» **EXERCISE AIM**
Answer these questions using the forum thread below.
1. How many years had Kevin Behr served as a Wildlife Investigator?
2. What charge are the men facing?
3. For how long had the men been pursued?

» **EXCERPTED PASSAGE**

━━━━━━━━

Kevin Behr, a 25-year veteran Wildlife Investigator, was shot......it was written correctly in article if you read it and pay attn to punctuation..


----------



## Smitty82 (Mar 13, 2011)

You are right we are wrong. I read it wrong too. Good grief.


----------



## King-Fish (Oct 18, 2019)

Those commas will get you  All the same the dudes are douchebags and deserve whatever punishment they get


----------



## TomC (Aug 14, 2007)

they are being charged with attempted murder. One was a farmer, one a retired montgomery co sheriffs deputy who took a medical due to eye sight and the other worked for a school district. THe one had a shotgun, one was carrying a crossbow and not sure on the third one. They were after these guys for three years. Farmer called in the poaching complaint which is how it all started.


----------



## Fish-N-Fool (Apr 12, 2004)

━━━━━━━━

» **EXTRACTED INFORMATION**
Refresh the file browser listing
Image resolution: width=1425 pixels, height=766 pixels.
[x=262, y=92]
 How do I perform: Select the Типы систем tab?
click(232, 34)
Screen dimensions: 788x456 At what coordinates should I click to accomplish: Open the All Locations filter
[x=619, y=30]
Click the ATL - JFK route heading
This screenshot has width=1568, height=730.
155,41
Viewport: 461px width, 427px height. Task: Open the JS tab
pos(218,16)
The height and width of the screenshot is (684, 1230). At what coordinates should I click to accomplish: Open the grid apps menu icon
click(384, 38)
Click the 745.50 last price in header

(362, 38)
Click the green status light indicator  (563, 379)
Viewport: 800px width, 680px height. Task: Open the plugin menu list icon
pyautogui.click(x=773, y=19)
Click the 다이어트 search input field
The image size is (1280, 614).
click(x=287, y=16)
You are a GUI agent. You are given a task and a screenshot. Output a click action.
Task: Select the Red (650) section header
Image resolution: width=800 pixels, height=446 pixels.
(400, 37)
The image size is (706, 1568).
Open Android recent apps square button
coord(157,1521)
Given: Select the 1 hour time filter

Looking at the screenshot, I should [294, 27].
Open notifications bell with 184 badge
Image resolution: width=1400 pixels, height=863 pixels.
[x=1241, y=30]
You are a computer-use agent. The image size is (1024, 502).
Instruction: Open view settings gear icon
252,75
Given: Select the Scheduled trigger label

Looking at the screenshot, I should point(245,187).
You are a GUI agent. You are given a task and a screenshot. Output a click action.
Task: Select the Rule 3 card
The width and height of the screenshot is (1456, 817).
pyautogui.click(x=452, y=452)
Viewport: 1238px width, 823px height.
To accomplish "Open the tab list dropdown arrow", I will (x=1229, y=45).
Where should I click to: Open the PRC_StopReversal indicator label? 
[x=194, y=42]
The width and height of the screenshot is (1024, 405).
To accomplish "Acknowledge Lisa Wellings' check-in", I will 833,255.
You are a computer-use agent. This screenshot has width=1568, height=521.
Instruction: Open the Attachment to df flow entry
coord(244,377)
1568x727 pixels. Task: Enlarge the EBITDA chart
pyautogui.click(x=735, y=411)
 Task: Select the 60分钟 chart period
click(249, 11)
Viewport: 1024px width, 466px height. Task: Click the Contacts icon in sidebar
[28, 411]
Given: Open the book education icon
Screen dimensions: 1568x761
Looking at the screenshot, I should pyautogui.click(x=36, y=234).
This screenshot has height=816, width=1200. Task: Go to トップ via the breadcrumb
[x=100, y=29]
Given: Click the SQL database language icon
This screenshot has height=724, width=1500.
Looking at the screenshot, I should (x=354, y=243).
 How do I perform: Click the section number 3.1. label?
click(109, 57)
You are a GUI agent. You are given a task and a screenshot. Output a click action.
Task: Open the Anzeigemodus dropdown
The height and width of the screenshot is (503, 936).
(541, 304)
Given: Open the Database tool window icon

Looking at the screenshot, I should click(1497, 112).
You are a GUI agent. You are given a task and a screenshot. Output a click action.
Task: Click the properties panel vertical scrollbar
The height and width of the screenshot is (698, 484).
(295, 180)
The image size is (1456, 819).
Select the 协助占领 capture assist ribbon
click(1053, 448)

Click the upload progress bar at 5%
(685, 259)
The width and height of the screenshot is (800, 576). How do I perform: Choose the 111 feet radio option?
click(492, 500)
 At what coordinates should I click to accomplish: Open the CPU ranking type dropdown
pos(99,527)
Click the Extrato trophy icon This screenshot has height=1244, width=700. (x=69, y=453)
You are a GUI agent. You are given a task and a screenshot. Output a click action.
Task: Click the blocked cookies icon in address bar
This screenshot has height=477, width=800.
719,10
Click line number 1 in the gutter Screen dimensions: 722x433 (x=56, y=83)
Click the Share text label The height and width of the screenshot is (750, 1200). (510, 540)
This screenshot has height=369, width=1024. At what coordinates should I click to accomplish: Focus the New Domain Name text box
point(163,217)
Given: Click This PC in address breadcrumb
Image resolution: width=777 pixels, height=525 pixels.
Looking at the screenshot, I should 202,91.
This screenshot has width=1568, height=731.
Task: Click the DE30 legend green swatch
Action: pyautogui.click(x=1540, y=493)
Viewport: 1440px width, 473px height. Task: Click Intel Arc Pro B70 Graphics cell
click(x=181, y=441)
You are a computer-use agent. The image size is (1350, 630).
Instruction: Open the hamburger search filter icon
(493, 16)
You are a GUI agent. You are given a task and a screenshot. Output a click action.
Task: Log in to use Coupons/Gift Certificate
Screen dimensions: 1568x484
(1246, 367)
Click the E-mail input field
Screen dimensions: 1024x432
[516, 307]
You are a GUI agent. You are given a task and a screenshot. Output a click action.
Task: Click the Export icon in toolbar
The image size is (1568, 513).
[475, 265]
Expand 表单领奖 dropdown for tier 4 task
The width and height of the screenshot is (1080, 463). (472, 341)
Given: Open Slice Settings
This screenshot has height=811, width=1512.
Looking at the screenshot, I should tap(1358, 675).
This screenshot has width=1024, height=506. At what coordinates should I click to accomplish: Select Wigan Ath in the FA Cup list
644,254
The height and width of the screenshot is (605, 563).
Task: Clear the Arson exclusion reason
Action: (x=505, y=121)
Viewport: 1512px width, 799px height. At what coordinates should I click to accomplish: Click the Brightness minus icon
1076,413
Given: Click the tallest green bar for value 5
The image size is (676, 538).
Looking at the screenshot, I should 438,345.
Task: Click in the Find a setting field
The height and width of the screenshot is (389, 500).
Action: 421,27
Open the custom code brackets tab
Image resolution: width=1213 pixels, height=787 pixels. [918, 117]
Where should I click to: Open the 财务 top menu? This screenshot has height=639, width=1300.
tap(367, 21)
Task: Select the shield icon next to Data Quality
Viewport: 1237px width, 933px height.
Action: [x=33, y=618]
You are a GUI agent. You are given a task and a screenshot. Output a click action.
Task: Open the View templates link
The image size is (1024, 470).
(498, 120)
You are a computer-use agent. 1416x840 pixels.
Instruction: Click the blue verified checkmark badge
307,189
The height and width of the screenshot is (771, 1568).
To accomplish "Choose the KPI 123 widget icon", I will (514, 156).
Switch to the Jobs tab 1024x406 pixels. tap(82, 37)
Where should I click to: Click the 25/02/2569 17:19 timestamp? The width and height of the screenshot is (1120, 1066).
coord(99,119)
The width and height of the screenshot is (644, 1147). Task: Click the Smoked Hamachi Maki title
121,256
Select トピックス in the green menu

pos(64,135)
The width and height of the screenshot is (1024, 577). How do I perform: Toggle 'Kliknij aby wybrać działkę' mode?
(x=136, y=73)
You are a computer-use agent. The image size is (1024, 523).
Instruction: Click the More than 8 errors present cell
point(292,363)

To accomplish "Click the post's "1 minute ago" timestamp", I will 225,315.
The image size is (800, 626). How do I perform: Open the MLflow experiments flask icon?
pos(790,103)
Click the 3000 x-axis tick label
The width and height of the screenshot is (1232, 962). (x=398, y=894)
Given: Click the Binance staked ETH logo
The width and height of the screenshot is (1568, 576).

━━━━━━━━

» **ANSWER TO THIS PROBLEM**
1. 25 years.
2. Attempted murder.
3. Three years.